(Task directions): Copy every line of the following entries word for word, leaving out the pictures.

(Data under study):
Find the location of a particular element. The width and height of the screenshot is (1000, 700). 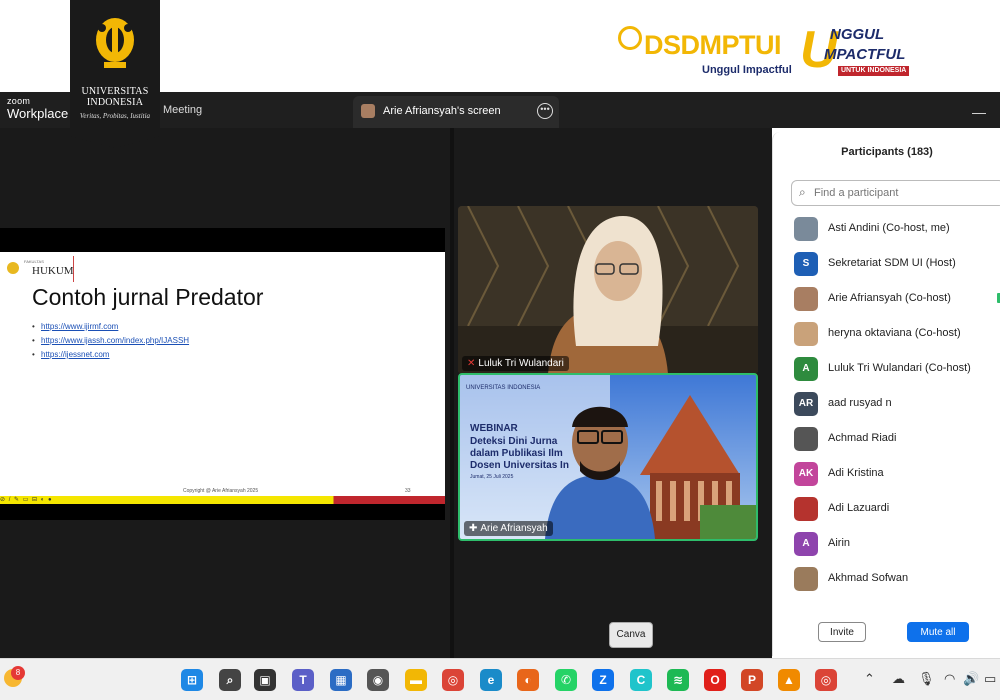

wifi-icon: ◠ is located at coordinates (950, 679).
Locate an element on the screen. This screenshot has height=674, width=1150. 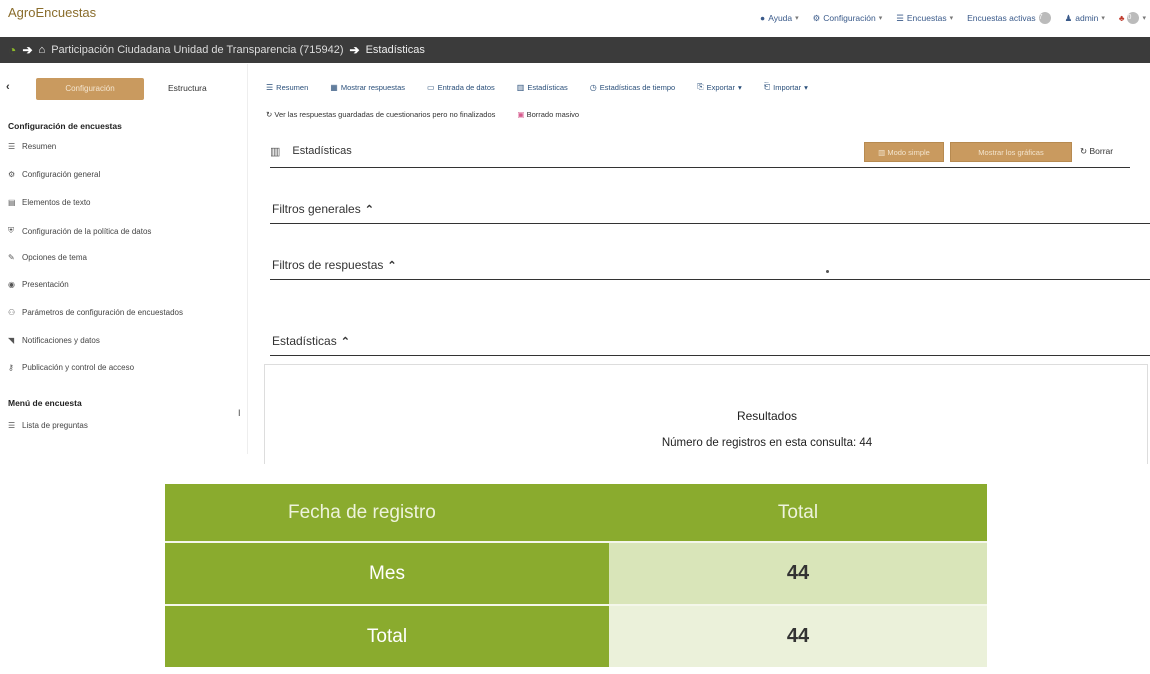
sidebar-item-question-list: ☰ Lista de preguntas is located at coordinates (48, 426).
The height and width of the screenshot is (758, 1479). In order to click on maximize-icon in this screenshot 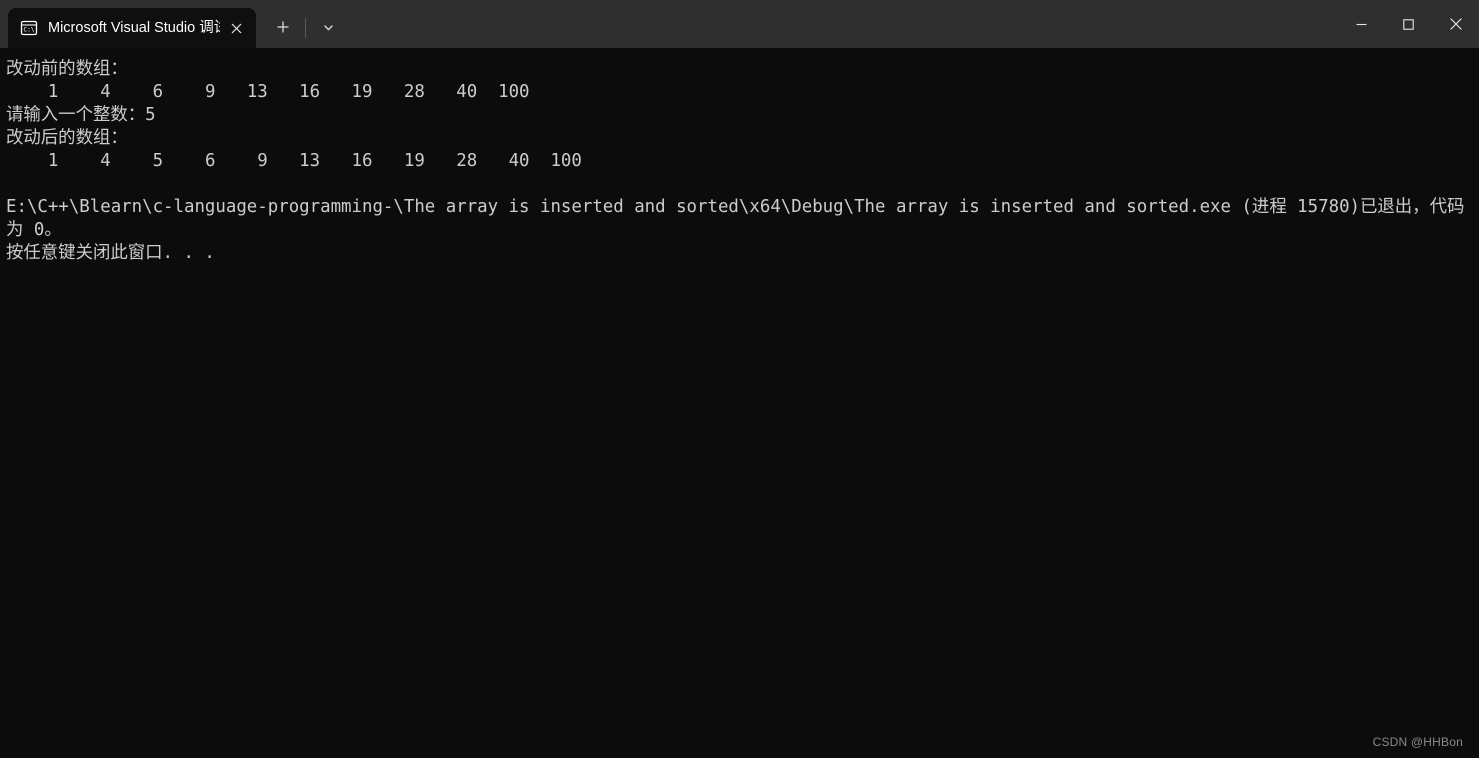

(Response area):
Find the location of a particular element. The width and height of the screenshot is (1000, 700). 

wifi-icon: ◠ is located at coordinates (950, 679).
Locate an element on the screen. This screenshot has height=674, width=1150. 
sidebar-item-question-list: ☰ Lista de preguntas is located at coordinates (48, 426).
The height and width of the screenshot is (758, 1479). In order to click on maximize-icon in this screenshot 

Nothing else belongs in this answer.